◆ Текст для чтения:
В результате, прячась от мрачного времени в виртуальное прошлое, я как-то почти непроизвольно стал комментировать отдельные темы в произведениях русской (и не только) литературы, по той или иной причине привлекшие мое внимание в последнее время, – в оде к Фелице Державина (по следам Якова Карловича Грота), в «Герое нашего времени» (по следам Бориса Михайловича Эйхенбаума и Вадима Эразмовича Вацуро), в письмах и повестях Гоголя (по следам Юрия Владимировича Манна и Михаила Вайскопфа), в романах Ильфа и Петрова «Двенадцать стульев» и «Золотой теленок» (по следам Юрия Константиновича Щеглова), в неоромантической поэзии и прозе советских авторов Максима Горького, Владимира Маяковского, Эдуарда Багрицкого и Юрия Казакова (по следам друзей моих Олега Лекманова и Алексея Балакина). В какой-то момент мой комментарий вышел из-под строго академического контроля и, втягивая в свою орбиту меня самого, начал набухать и развиваться в непредсказуемом, но, как мне кажется, любопытном направлении. Ниже я делюсь результатами этого экспериментального свободного плавания в духе Леопольда Блума.
Одним словом: о чем эта книга? Да о жизни, конечно. О том, как в ней все связано, удивительно, жутко, иллюзорно и непонятно. О духах и демонах литературы, о культурных рифмах, о политике, любви (в том числе и плотской), радостях, воображении, дури (в том числе и поэтической) и страхах; о королях и капусте, об узорах и кляксах истории и чуть-чуть обо мне как ее части и свободном, хотя и несколько скучноватом, несколько подслеповатом и даже несколько на вид безумноватом комментаторе.

◆ Материал:
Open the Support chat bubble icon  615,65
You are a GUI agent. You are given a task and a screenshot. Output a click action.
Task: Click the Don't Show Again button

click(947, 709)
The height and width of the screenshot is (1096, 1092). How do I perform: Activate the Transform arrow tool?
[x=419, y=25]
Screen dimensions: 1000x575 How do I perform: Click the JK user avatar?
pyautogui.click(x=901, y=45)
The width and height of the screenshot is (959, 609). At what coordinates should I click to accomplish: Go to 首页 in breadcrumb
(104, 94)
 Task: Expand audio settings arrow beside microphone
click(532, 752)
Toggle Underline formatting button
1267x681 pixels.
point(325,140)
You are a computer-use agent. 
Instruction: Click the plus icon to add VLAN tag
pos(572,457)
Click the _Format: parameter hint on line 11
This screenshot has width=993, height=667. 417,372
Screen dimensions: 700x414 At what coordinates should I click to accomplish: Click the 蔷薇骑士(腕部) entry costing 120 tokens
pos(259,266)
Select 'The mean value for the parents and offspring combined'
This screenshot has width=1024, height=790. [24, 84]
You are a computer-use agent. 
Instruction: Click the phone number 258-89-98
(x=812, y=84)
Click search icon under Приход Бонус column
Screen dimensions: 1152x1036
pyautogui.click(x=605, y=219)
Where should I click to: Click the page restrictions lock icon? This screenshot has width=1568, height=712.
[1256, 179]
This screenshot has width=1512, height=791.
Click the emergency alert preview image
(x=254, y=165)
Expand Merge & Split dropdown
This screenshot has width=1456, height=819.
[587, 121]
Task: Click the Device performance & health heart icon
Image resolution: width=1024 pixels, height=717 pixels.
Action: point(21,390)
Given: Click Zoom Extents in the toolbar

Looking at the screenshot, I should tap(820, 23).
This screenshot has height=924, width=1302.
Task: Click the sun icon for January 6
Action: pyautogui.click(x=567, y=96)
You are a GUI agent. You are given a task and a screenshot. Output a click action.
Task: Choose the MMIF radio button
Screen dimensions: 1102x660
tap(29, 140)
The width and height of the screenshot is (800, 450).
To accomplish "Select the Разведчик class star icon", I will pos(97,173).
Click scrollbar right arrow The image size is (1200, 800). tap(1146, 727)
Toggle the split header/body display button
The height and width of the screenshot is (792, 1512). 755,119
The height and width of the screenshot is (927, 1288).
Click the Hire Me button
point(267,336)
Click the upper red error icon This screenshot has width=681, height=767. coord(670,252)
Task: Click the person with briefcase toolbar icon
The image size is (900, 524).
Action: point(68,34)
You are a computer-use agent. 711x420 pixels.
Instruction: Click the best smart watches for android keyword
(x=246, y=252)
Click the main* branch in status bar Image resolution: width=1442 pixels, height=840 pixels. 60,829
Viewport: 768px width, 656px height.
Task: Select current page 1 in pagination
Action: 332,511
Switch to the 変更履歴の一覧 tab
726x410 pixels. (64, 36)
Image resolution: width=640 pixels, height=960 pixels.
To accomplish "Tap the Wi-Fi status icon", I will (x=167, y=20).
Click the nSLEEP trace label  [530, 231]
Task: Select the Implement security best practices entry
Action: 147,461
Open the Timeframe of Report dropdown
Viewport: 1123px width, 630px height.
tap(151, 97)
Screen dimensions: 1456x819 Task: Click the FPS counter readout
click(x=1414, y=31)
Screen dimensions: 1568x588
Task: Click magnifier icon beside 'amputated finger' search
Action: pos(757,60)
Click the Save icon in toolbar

◆ Задания:
1: Ответьте на вопросы по тексту о комментариях к русской литературе:
(а) По следам каких исследователей автор комментировал «Героя нашего времени»?
(б) В духе кого, по словам автора, проходило его экспериментальное свободное плавание?
(в) Как автор одним словом отвечает на вопрос, о чем эта книга?
2: Напишите продолжение текста о комментариях к русской литературе, начав сразу после его последнего предложения.

◆ Ответы к заданиям:
1:
(а) По следам Бориса Михайловича Эйхенбаума и Вадима Эразмовича Вацуро.
(б) В духе Леопольда Блума.
(в) О жизни.

2:
Выражаю глубокую благодарность моим коллегам и друзьям А. Ю. Балакину, Алине Бодровой, Алле Бурцевой, Майклу Вахтелю, Алексею Вдовину, Славе Беровичу, Тамаре Гундоровой, Любе Голбурт, А. А. Долинину, А. К. Жолковскому, Всеволоду Зельченко, Дмитрию Иванову, А. А. Кобринскому, Илье Кукулину, Юрию Левингу, Константину Лаппо-Данилевскому, О. А. Лекманову, М. Ю. Люстрову, Г. А. Левинтону, Марку Липовецкому, Марии Майофис, Михаилу Макееву, В. Ю. Мильчиной, И. Г. Охотину, М. Г. Павловцу, Николаю Плотникову, Ладе Пановой, С. И. Панову, Симеону Плотскому, Олегу и Вере Проскуриным, Екатерине Правиловой, Валерии Соболь, Сергею Ушакину, Людмиле Федоровой и Е.Я. Шмелевой. Книгу посвящаю С. В. Коршуновой – супруге И. Ю. Виницкого, которой я (втайне от мужа и моего друга-учителя) вслух читал страницы за страницами этого творения.

Виктор Щебень, PhD.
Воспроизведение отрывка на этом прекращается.